Friday, January 2, 2015

New Position at the CDC: Lab Safety Chief

Due to several “safety lapses” with dangerous pathogens at the U.S. Center for Disease Control and Prevention, the organizations’ administration has created a new safety chief position in November. As of January 1st, the position is still “under recruitment.” According to a CDC spokeswoman Barbara Reynolds, the CDC wants to recruit someone who is able to identify and solve the existing problems with the safety in the agency’s labs and design ways to make the labs for “accountable for follow-up.” This action was prompted by several events in the last year. On December 23, a technician was exposed to the Ebola virus when he was processing it, in March the CDC sent a deadly strain of avian flu to a U.S. Department of Agriculture Laboratory that was supposed to be inactivated, and in June the anthrax virus was “mishandled” causing exposure of more than 80 workers to the virus. These news have galvanized a lot of criticism towards the organization to which the nation looks up to for protecting us from the same pathogens that it’s failing to protect its workers from. The new lab safety chief will have the important role of not only improving the safety measures and expanding biosafety training, but also assuring the nation of CDC’s strength, stability, and reliability. Is hiring one person really enough to fulfill this task?

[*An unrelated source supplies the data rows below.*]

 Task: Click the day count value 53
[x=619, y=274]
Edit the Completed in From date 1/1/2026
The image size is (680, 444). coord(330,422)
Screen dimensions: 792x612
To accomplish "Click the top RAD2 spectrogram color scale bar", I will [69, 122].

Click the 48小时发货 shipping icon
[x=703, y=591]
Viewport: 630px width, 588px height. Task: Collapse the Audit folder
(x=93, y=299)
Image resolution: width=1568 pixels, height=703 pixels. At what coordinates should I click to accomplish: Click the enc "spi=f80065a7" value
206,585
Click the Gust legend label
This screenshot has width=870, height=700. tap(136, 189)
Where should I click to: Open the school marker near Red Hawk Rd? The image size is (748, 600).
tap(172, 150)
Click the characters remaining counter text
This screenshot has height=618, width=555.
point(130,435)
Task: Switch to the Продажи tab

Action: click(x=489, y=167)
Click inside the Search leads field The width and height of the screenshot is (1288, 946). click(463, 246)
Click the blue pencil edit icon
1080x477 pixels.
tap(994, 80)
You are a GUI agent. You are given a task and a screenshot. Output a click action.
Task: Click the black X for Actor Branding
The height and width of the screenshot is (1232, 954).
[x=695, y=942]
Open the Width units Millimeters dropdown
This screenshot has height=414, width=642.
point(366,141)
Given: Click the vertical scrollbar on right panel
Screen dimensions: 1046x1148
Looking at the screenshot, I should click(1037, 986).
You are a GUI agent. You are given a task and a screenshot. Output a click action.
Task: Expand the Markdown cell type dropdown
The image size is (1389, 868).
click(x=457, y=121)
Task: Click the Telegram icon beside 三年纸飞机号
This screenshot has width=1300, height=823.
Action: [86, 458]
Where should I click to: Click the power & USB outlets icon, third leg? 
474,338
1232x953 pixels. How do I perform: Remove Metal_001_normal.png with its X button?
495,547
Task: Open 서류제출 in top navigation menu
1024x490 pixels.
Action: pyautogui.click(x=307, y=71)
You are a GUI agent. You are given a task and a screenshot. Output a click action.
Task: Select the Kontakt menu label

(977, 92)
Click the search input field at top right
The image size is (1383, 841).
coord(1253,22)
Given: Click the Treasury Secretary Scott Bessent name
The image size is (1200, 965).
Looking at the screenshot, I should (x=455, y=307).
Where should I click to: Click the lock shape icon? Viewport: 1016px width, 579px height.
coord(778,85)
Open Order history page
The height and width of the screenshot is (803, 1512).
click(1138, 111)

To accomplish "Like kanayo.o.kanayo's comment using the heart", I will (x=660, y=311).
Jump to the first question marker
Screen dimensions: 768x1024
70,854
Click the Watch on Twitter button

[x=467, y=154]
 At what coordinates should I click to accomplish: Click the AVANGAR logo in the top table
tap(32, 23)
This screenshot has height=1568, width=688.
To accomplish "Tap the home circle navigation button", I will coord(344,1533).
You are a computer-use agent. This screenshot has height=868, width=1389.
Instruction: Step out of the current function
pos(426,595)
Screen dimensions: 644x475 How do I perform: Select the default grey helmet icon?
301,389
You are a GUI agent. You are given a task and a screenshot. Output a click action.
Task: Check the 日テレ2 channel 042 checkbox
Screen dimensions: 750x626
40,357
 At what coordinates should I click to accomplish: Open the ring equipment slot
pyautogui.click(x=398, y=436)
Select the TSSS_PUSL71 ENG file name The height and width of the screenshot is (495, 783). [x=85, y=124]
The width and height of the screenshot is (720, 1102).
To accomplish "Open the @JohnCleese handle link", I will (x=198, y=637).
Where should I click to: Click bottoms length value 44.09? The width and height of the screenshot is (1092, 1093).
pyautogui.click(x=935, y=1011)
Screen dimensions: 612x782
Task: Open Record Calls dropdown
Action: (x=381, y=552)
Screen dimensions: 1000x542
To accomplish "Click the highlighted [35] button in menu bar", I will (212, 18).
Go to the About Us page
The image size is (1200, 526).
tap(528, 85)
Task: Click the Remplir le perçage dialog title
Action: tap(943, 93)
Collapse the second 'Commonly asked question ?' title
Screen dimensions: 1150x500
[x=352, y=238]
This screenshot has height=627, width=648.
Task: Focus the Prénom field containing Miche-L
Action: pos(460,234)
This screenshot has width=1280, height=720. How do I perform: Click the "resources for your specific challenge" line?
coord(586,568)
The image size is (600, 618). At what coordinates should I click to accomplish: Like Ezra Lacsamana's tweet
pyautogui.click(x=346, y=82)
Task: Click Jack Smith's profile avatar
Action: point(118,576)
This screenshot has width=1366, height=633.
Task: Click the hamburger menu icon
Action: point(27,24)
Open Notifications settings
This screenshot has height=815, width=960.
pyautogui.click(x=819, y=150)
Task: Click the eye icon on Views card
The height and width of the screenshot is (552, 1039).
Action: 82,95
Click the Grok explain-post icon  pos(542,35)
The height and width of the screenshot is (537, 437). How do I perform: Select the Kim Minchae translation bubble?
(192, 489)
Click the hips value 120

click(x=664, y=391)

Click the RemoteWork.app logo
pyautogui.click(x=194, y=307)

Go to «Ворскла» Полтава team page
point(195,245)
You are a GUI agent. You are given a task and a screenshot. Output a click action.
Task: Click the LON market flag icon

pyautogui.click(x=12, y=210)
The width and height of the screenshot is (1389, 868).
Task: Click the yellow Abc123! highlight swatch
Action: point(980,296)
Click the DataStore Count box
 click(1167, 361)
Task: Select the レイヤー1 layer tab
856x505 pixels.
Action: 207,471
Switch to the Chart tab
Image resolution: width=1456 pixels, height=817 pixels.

From my personal experience of working in a lab, I know that all it takes to get bio-safety training is to watch several video modules and pass a quiz on the Stanford Axess training site. The system has loopholes in that it allows the viewer to go to the end of the video without watching all of it and then guessing at the end. The answers to the questions often seem logical and even obvious, so one doesn’t need to be knowledgeable about the details of handling dangerous pathogens in order to pass the training. I don’t know how the lab workers are trained at the CDC to handle the pathogens, but these “safety lapses” in the CDC suggest that perhaps more drastic changes need to happen at the structural level. Perhaps the CDC’s hiring of a new safety chief serves as a distraction to the real problem at hand: the issue of many worker’s unpreparedness to deal with these pathogens and lack of attention paid to the potential for disaster.